■ About this task:
Of all the lines in these entries, count those that contain "will" and give only the total.

■ Records to use:
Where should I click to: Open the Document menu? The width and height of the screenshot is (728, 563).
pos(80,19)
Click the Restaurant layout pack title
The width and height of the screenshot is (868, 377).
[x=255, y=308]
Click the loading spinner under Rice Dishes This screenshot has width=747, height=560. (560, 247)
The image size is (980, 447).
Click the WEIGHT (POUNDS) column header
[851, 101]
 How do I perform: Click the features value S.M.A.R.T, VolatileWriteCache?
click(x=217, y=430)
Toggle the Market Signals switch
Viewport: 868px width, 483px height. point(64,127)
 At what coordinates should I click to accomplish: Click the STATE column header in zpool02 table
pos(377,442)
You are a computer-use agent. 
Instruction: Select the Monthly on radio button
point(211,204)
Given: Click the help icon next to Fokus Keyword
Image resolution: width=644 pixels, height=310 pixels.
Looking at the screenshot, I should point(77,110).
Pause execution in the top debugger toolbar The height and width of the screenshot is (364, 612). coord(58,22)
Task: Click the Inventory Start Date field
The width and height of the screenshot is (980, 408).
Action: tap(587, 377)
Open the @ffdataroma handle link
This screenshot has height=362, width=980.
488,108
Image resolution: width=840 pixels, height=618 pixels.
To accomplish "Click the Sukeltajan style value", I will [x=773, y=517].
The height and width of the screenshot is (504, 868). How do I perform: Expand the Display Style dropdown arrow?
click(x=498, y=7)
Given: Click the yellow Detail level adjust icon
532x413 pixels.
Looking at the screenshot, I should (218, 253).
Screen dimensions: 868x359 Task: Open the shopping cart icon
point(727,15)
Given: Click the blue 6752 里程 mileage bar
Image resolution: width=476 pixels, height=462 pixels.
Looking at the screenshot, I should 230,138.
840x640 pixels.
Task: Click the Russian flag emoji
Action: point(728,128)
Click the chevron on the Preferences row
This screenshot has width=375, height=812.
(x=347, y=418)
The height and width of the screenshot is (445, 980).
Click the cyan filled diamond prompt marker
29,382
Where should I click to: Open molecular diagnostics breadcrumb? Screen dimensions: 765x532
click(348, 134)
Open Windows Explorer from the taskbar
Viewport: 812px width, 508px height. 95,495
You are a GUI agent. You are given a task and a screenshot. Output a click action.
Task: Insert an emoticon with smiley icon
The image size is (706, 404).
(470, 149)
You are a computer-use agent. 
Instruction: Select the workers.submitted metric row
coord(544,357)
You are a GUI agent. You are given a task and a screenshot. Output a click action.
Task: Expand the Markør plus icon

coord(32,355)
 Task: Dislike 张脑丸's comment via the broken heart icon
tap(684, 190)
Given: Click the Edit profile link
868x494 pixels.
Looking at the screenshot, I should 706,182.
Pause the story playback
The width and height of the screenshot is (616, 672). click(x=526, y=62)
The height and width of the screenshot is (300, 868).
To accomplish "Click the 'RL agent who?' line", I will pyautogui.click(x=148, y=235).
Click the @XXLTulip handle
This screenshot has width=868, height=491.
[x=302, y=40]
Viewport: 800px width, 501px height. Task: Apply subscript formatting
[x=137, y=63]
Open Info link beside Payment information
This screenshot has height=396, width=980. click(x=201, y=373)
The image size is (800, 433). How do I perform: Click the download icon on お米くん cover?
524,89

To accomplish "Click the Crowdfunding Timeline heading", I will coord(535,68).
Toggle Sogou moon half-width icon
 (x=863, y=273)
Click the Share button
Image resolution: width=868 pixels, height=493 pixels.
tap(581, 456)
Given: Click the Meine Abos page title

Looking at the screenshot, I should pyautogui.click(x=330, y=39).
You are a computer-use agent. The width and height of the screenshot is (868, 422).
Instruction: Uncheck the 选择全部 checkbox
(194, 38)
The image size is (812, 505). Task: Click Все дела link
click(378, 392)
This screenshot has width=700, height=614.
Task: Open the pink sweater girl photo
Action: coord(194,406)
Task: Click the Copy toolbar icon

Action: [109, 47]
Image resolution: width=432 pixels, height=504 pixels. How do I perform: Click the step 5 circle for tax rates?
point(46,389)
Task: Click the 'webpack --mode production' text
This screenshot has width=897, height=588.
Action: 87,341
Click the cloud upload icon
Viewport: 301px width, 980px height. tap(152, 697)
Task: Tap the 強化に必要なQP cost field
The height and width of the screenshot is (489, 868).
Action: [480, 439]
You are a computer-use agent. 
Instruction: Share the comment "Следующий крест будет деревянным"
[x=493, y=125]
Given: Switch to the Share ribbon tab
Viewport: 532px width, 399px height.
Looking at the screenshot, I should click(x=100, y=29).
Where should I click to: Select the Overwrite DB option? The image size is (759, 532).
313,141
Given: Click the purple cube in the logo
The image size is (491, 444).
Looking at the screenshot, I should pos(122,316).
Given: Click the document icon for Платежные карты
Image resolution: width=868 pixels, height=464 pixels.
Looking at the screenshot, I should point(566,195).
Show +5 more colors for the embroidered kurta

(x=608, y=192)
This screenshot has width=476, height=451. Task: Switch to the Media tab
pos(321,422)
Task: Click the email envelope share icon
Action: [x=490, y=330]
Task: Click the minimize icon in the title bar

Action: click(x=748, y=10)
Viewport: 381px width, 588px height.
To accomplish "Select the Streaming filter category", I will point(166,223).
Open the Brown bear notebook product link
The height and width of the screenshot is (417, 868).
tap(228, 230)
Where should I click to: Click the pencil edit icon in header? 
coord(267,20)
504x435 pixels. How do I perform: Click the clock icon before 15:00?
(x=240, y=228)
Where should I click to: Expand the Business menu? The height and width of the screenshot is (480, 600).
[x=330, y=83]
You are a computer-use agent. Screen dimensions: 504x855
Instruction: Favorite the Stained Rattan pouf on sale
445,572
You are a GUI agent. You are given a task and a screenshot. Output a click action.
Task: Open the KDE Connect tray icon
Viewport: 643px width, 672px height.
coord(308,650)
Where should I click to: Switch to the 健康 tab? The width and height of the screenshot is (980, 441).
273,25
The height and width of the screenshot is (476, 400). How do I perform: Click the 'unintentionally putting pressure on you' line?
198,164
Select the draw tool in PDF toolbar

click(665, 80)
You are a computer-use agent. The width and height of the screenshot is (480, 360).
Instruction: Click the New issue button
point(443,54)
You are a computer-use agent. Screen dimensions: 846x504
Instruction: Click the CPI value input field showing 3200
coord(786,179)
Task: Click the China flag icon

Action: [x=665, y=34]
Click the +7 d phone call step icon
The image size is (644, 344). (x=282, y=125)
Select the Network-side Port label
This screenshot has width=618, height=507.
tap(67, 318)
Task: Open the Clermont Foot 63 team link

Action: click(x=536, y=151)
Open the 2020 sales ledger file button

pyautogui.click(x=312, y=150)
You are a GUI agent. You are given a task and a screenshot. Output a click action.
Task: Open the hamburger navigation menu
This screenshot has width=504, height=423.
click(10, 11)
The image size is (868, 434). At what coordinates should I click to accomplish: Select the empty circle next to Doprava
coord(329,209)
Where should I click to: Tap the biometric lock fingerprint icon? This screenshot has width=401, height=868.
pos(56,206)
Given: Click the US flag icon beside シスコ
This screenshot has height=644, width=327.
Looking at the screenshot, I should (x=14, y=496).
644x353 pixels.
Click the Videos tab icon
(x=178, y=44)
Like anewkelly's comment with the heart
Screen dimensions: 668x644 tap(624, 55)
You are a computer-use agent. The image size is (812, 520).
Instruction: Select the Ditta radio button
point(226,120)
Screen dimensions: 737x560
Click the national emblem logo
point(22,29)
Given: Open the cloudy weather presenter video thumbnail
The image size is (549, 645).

■ Result of this exercise:
4